I sit here, at my desk, trying to write about overcoming self-doubt (imposter syndrome), yet I struggle to find the adequate words and the courage to declare that I am, whole-heartedly, a writer.

Perhaps that’s okay. Afterall, I’m still writing, aren’t I?


Take Time to Recognize Your Self-Doubt

It’s a troubling subject to consider, the concept of self-doubt in writers. In part, I believe, because so many writers suffer from it. Writers who are well-established, known for their successes. But even they, every now and then, encounter a moment where they doubt themselves, their abilities, as writers.

And though I may struggle with my own self-doubt, there are ways that I’ve confronted that have helped ease the tension. I recognize it—put a name to the feeling.

If I sit and stare at a blank page for too long, I know there’s something more going on under the surface; a part of me isn’t able to quiet. When this happens, I take a step back from whatever it is that I’m working on and try to reflect: Okay, brain. What’s going on up there? How are you doing today? Why is there a hold up? What did I forget to take care of before sitting down? Taking a few moments to put a name to what is going on upstairs in my head can make all the difference for how I approach, not just the writing, but the rest of the day. The implications, for me, as I’m sure for others as well, carry well past the time spent at any desk or book.


Make Space for Mistakes

Some mornings, after I read a short story or two, there’s that surge of motivation—call it creative inspiration—which pushes me to write. But when I open up my notebook (I find that handwriting drafts slows me down and better connects me to the work, and it leaves less room for distractions), there are times when I can’t seem to scratch a single letter. The opening sentence of that fantastic story I read not long ago loops inside my brain.

No longer is there space, whether I know it or not, for me to make mistakes and play around with my writing. That opening sentence, the first paragraph, how perfect it was and how hard it hit, there’s no way I can compete with it. Just give up, I think to myself. It’s already been done better than you could ever.

Sure. There’s probably some truth to that. The thing is, it’s not my work. It’s not my story. While mine might pale in comparison to that fantastic story, those great first sentences, it’s not what I have created, and that, to me, is sometimes the reaffirmation enough to get the pen scribbling.

And it comes down to simply allowing myself the space to just have fun with the words, the structure, the way the language interacts. Far and few have great writers gotten it right on the first go. Make your mistake. Have some laughs along the way. If you don’t have fun with what you're doing, then why do it at all?


A Writing Exercise From George Saunders

Another tool I’ve turned to in times of prolonged droughts of writing are books on craft. Most include exercises intended to get the creative juices flowing.

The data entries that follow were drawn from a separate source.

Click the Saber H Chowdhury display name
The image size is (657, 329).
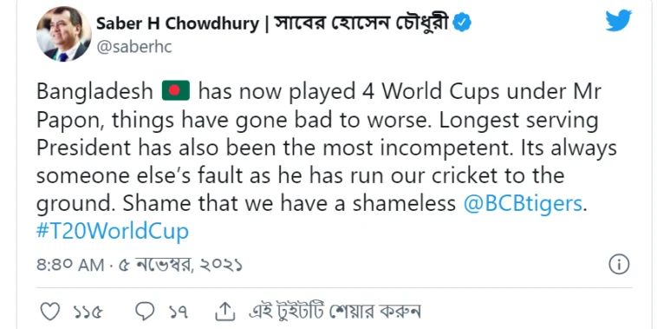click(178, 23)
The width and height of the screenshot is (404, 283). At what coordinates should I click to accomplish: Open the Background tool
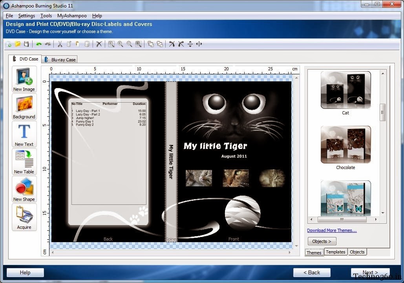pyautogui.click(x=24, y=107)
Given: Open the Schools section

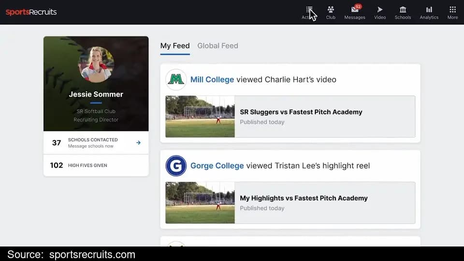Looking at the screenshot, I should coord(403,13).
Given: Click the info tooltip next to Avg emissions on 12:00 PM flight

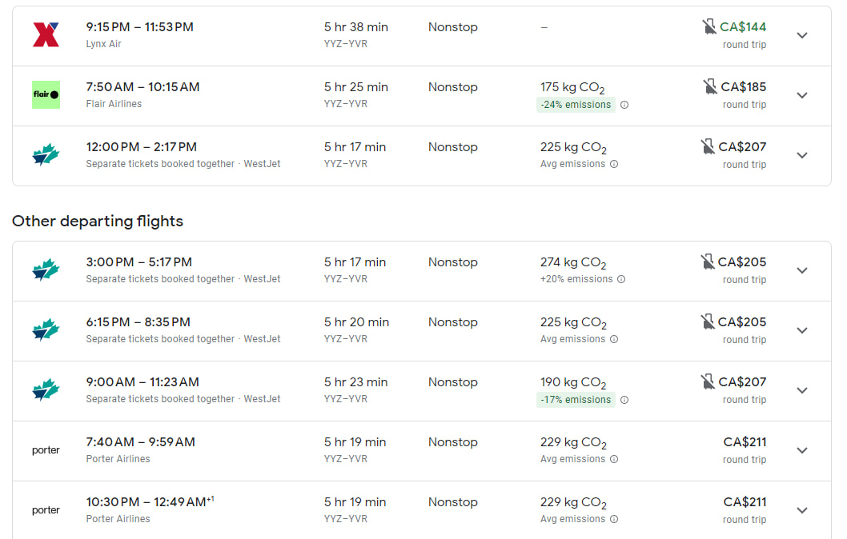Looking at the screenshot, I should click(613, 164).
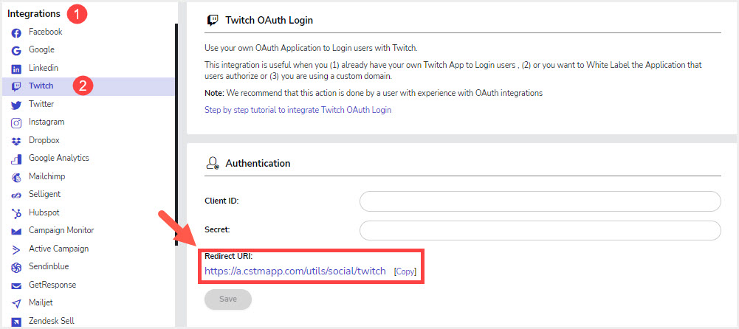Click the Dropbox icon
The height and width of the screenshot is (329, 739).
click(16, 141)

A Swim in the Pond in the Rain was one such craft book that I finished a couple months back. In it, George Saunders offers up his insight on writing as he walks the reader through a handful of Russian stories and provides background on their lives. It’s a masterclass in creative writing, all bundle in one fun, humorous, and easy-to-read journey.

Throughout the book (as well as in the back), Saunders provides some of the writing exercises he shares with his students at Syracuse University, where he teaches. 

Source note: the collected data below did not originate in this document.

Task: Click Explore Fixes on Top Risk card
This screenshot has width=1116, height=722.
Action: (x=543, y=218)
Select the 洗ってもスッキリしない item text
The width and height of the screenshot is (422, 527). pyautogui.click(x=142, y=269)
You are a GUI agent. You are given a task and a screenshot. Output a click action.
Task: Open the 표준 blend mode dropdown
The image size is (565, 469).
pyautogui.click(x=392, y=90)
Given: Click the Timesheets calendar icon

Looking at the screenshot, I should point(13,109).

Below is one such exercise that focuses on what Saunders refers to as escalation or rising action. Give it a read. Give it a try. You might just surprise yourself.


An Escalation Exercise 

Exercise

Set a timer for, let’s say, forty-five minutes. 

Now write a 200-word story. BUT the trick is: you get to use only fifty words to do it. 

You’ll discover your own way of keeping track of the word count; one approach is to make a running list. Say, for example, that your first sentence turns out to be “A cow stood in the field.”  

You write, at the bottom of the page, for reference: 

  1. cow 

  2. stood

  3. in 

  4. the 

  5. field 

Now you “have” those six words to use going forward. 

When you hit fifty words, that’s it: you have to start reusing words. (Let’s allow plurals. So “cow” and “cows” count as the same word.) 

The final product is to be exactly 200 words (not 199, not 201). 

Ready? Go. 

Discussion

Most writers tend to write stories that are long on exposition but never ascend into the rising action (that is, they don’t escalate). I’ve read entire student novels like this—pages and pages of brilliant exposition in which the tension never rises. I sometimes say that in the exposition we put a pot of water on the stove; getting the action to rise is making the water boil. (What we’ve been calling “meaningful action” is equal to boiling water is equal to escalation.)

For reasons I don’t understand, the stories produced using this exercise almost always have rising action. For certain students, they tend to be funnier and more entertaining and more dramatically shaped than those writers’ “real” work. 

If you like the piece you wrote—if it seems to have something your more seriously produced stories lack—you might pause here and ask what that is, exactly. 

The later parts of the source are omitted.